§ **Your task**
What is needed is the full set of records, word for word, with no pictures.

§ **Entries provided**
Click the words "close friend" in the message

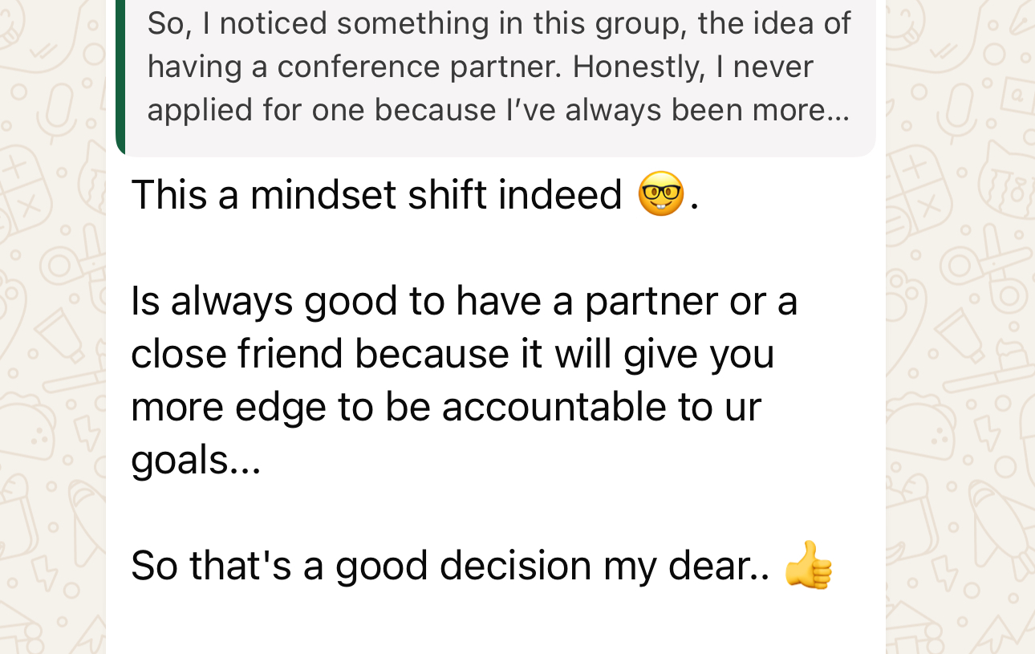pos(236,354)
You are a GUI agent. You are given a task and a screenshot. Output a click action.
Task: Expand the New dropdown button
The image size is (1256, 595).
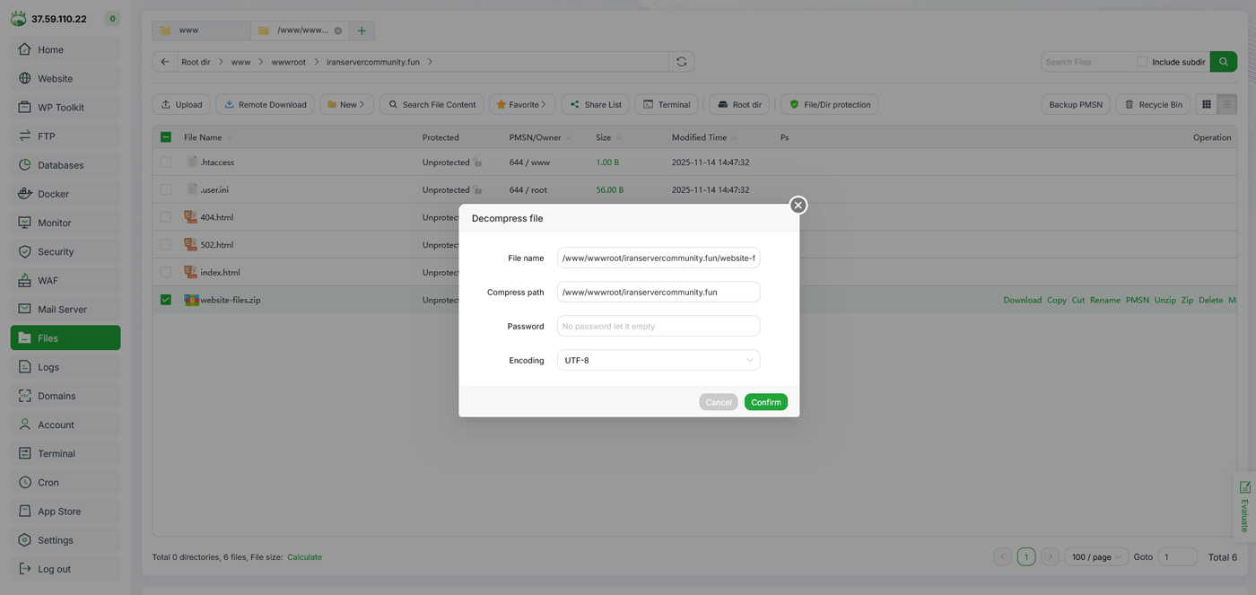tap(346, 105)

§ **Result for this task**
Click the words "close friend" in the message

pos(236,354)
You are a GUI agent. You are given a task and a screenshot. Output a click action.
Task: Expand the New dropdown button
The image size is (1256, 595).
tap(346, 105)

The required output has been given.